- [Record extracts]:
***
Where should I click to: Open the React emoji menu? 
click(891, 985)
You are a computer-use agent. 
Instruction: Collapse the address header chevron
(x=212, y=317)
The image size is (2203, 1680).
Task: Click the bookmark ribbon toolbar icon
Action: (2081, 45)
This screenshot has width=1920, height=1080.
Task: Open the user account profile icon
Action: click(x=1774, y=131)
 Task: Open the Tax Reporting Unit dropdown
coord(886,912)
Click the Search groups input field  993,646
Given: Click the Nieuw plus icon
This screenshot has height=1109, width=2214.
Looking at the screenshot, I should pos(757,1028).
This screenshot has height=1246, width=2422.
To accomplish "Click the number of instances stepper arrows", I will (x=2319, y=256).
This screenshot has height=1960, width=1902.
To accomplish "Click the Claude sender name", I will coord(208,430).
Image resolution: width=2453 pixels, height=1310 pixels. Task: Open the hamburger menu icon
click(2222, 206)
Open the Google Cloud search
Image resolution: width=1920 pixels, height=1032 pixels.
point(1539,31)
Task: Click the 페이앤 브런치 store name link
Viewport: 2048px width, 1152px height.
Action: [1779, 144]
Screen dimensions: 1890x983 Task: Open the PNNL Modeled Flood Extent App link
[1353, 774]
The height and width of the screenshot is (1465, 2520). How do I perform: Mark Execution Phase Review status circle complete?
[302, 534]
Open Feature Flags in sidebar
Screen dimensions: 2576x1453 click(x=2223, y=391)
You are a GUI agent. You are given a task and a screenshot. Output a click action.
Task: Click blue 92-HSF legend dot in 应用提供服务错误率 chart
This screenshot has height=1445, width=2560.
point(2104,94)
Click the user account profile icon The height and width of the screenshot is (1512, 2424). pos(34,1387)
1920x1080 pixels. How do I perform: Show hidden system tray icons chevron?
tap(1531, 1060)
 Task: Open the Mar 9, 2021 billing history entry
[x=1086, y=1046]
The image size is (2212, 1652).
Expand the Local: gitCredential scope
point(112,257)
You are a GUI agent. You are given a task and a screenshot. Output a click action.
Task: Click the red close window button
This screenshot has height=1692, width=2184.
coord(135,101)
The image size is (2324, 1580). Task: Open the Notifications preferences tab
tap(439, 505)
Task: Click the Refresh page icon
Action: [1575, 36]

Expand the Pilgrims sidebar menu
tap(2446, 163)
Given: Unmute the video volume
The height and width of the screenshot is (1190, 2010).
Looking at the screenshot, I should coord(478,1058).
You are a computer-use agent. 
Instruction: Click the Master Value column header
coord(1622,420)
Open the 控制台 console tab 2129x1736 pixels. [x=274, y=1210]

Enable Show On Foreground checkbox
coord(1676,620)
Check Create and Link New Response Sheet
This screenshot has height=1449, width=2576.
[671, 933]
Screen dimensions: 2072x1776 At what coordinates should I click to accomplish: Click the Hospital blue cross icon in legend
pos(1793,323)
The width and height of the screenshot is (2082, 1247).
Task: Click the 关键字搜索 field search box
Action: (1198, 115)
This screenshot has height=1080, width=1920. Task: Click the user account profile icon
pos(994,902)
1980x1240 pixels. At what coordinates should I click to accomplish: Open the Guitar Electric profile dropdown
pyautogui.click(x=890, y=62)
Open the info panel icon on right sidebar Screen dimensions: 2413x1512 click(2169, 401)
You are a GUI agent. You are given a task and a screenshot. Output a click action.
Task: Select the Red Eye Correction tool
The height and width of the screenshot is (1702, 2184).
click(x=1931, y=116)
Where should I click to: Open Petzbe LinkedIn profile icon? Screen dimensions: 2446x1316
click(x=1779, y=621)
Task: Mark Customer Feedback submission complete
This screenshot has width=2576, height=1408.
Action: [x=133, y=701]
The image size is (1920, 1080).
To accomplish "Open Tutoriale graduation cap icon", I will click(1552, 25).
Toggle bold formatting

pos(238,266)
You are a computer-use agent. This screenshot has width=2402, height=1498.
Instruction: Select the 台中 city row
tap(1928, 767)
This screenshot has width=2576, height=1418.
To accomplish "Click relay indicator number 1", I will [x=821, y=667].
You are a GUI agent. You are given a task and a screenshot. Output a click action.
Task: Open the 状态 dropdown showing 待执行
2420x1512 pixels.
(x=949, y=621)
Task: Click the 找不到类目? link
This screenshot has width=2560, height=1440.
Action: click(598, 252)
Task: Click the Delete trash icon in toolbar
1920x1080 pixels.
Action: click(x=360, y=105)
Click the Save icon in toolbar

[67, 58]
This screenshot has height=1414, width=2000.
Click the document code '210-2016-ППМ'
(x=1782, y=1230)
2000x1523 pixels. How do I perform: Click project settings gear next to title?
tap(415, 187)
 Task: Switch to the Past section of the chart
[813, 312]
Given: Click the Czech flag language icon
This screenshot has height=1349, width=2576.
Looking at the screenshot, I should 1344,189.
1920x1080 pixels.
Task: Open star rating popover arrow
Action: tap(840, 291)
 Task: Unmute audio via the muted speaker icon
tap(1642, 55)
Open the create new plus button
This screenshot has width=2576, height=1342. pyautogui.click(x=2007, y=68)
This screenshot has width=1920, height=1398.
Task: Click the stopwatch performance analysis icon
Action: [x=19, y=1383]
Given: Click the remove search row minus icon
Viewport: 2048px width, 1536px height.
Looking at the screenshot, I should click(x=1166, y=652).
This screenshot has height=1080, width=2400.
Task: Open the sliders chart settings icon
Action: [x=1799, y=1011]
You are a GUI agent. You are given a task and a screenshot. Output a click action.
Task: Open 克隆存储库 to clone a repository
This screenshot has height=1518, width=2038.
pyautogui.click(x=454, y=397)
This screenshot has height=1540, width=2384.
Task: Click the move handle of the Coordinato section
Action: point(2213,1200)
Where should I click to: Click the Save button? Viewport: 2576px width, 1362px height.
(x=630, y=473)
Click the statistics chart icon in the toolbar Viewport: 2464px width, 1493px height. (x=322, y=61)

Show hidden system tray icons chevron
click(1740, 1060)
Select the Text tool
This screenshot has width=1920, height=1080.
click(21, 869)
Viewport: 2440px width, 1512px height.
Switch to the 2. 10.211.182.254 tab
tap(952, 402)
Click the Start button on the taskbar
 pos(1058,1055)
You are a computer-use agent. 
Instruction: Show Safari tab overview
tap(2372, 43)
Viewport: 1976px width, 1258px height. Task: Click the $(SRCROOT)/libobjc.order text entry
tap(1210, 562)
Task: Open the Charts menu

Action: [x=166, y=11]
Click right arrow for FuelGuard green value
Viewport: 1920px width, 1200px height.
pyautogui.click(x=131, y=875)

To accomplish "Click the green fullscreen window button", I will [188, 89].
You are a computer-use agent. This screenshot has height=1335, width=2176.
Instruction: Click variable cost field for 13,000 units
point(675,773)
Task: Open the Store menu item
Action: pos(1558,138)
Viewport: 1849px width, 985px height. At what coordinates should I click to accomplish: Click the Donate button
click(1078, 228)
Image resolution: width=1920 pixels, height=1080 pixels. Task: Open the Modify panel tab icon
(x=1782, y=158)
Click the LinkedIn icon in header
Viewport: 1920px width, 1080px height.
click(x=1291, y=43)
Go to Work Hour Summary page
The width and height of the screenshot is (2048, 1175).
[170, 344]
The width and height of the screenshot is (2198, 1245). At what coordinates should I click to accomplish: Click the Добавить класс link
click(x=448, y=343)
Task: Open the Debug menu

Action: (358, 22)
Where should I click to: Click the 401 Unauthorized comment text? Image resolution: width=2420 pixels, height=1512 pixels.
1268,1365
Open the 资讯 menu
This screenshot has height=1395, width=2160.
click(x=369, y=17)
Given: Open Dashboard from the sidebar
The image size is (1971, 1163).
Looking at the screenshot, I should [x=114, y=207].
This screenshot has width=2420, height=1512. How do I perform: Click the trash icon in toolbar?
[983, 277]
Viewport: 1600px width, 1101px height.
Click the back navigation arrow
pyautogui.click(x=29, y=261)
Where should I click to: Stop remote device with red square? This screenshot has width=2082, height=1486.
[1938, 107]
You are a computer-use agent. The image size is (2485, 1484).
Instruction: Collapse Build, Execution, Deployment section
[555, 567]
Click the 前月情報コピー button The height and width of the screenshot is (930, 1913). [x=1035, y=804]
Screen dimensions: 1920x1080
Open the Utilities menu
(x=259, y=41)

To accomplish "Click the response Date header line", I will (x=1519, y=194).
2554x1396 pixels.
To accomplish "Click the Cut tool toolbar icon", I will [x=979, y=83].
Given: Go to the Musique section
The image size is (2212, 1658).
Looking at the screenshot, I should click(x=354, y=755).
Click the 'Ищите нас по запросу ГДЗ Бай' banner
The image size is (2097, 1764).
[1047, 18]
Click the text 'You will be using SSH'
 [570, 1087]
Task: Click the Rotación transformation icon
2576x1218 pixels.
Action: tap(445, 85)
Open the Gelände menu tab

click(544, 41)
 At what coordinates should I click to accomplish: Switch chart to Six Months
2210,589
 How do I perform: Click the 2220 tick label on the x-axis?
***
- [Problem requirements]:
Scan the entries for lines holding the string "name", then copy every one of them.

- [Response to the task]:
To accomplish "Click the Claude sender name", I will coord(208,430).
Task: Click the 페이앤 브런치 store name link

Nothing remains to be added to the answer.